Un changement fondamental dans l'économie de l'IA est en cours alors que les principaux fournisseurs, notamment OpenAI, Google et Anthropic, dépassent la simple tarification par jeton. Une analyse de l'industrie d'avril 2026 montre que ces entreprises ont introduit une facturation multidimensionnelle qui facture séparément des services tels que la recherche, le temps d'exécution et la mise en cache, changeant fondamentalement la façon dont les entreprises calculent et budgétisent l'IA.
« L'avenir s'étendra aux licences, aux protocoles de propriété intellectuelle et à la tarification basée sur les résultats », a déclaré Sarah Friar, directrice financière d'OpenAI, dans une déclaration de janvier 2026, signalant une évolution stratégique au-delà d'un modèle d'API unique basé sur l'utilisation.
Ce nouveau paysage tarifaire est déjà visible. Google répertorie désormais le « grounding » (amélioration par la recherche) et la mise en cache du contexte comme des postes distincts. Anthropic facture les temps d'exécution des sessions à 0,08 $ par heure, en plus de multiplicateurs échelonnés pour la mise en cache. La grille tarifaire d'OpenAI ressemble à un menu de ressources, avec des frais distincts pour les recherches Web, l'utilisation de conteneurs à l'heure et le stockage de fichiers par gigaoctet et par jour.

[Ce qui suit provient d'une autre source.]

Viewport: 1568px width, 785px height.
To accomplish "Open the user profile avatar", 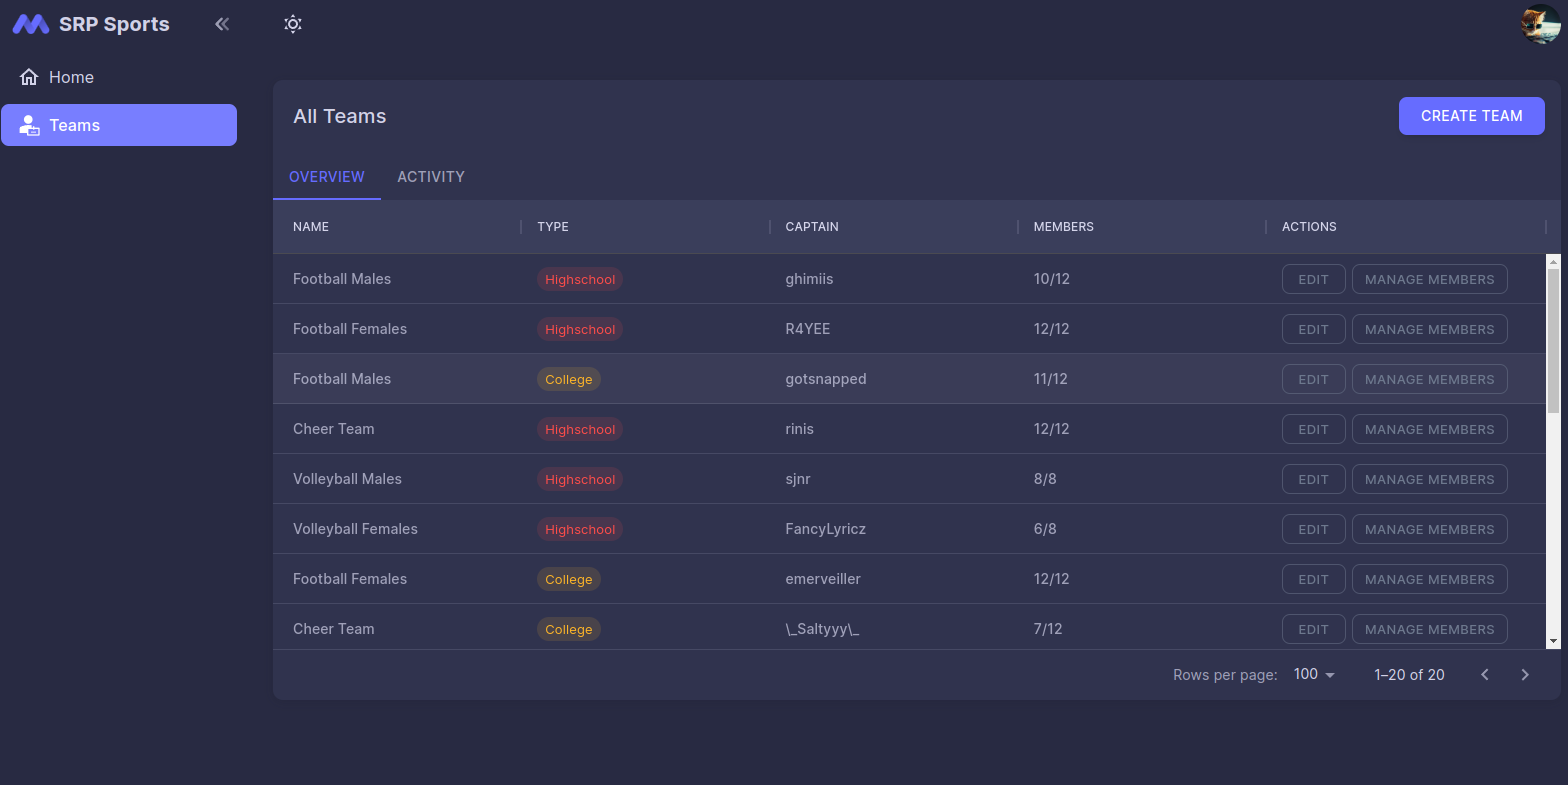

La conséquence pour les entreprises est que la métrique simple du « coût par jeton » est désormais obsolète. Ce changement va probablement banaliser l'inférence brute des modèles d'IA, mettant sous pression les fournisseurs qui ne sont compétitifs que sur le prix du jeton, tout en créant un avantage concurrentiel pour les plateformes capables d'intégrer et de tarifer efficacement des services de plus haut niveau. La complexité devrait également stimuler la demande des entreprises pour une nouvelle catégorie d'outils de gestion et d'optimisation des coûts de l'IA.
Le coût dépend désormais de la tâche, pas du jeton
Le principal moteur d'une facture d'IA n'est plus le modèle lui-même, mais la nature du travail effectué. Pour une tâche de recherche légère et à haute fréquence sur le modèle Gemini 2.5 Flash-Lite de Google, le coût en jetons d'un seul appel pourrait n'être que de 0,0009 $. Cependant, si cet appel inclut une « invite ancrée » au-delà du niveau gratuit, les frais d'ancrage s'élèvent à eux seuls à 0,035 $, soit près de 40 fois le coût des jetons. Dans de telles charges de travail, les outils externes comme la recherche dominent la facture.
À l'inverse, pour une session de codage intensive en inférence utilisant un modèle de pointe comme GPT-5.4 d'OpenAI, les coûts des jetons restent un facteur prédominant. Une session avec 50 000 jetons d'entrée et 15 000 jetons de sortie sur Opus 4.6 d'Anthropic coûte 0,625 $, tandis que les frais de temps d'exécution de session d'une heure correspondants ne sont que de 0,08 $. Cela démontre que pour les tâches de raisonnement complexes, le modèle lui-même représente toujours une part significative du coût total. Les entreprises doivent désormais analyser leurs cas d'utilisation spécifiques pour comprendre leur coût total, car un « coût unitaire de l'IA » universel n'existe plus.
Une pile à 5 couches pour la valeur de l'IA
Pour comprendre ce nouveau modèle économique, les analystes de l'industrie proposent une pile de règlement à cinq couches qui cartographie la création et la facturation de la valeur. La couche inférieure est la Couche d'utilité, comprenant des ressources mesurables comme le calcul, les jetons, la recherche et le stockage. Au-dessus se trouve la Couche de protocole pour l'interopérabilité, la Couche de connaissances pour l'expertise sérialisée comme les invites et les compétences, et la Couche d'exécution pour le « travail numérique » managé.
Au sommet se trouve la Couche des résultats et des responsabilités, où la facturation est directement liée à la performance. La tarification d'Intercom à 0,99 $ par problème client « résolu » est un signal clair de cette tendance. À mesure que l'économie de l'IA mûrira, la valeur devrait migrer vers le haut de cette pile. Alors que les couches d'utilité inférieures se banaliseront comme l'électricité, les couches supérieures, profondément ancrées dans le contexte commercial et la responsabilité, commanderont une tarification premium basée sur la valeur. Le signal clé à surveiller est le moment où les contrats d'entreprise commenceront à se concentrer moins sur les prix des jetons et plus sur les accords de niveau de service et les résultats vérifiables.
Cet article est uniquement destiné à des fins d'information et ne constitue pas un conseil en investissement.